Full of great aromatic and tropical flavors, Chef Keoni Chang share his recipe for a traditional sweet and savory Indian dish!
Servings 4 cups


  • 3 tablespoons vegetable oil
  • 1 medium red onion, diced
  • 1 teaspoon chili flakes
  • 0.25 cup peeled and finely chopped ginger
  • 2 cups local pineapple, diced
  • 1 large ripe local mango, peeled, and diced
  • 1 Granny Smith apple, peeled, cored, and diced
  • 0.5 cup golden raisins, soaked in ½ cup apple juice until soft
  • 0.5 tablespoon ground allspice
  • 1 tablespoon curry powder
  • 0.5 teaspoon kosher salt
  • 0.75 cup apple cider vinegar
  • 0.5 cup light brown sugar
  • 2 tablespoons finely sliced mint


  1. In a medium sauce pot heat the oil and add the chili flakes and onions and sweat until onions are translucent.

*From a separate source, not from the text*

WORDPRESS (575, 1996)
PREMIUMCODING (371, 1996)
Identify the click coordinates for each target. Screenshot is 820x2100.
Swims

Add the ginger and cook for 1 to 2 minutes.
  2. Add the rest of the ingredients except the mint.
  3. Stir to combine. Bring the mixture to a bare simmer and reduce for about 30 minutes, stirring frequently.
  4. Continue to simmer until the mixture thickens and looks shiny. Cool and stir in the mint.
  5. Adjust sweetness or sourness with more brown sugar or cider vinegar.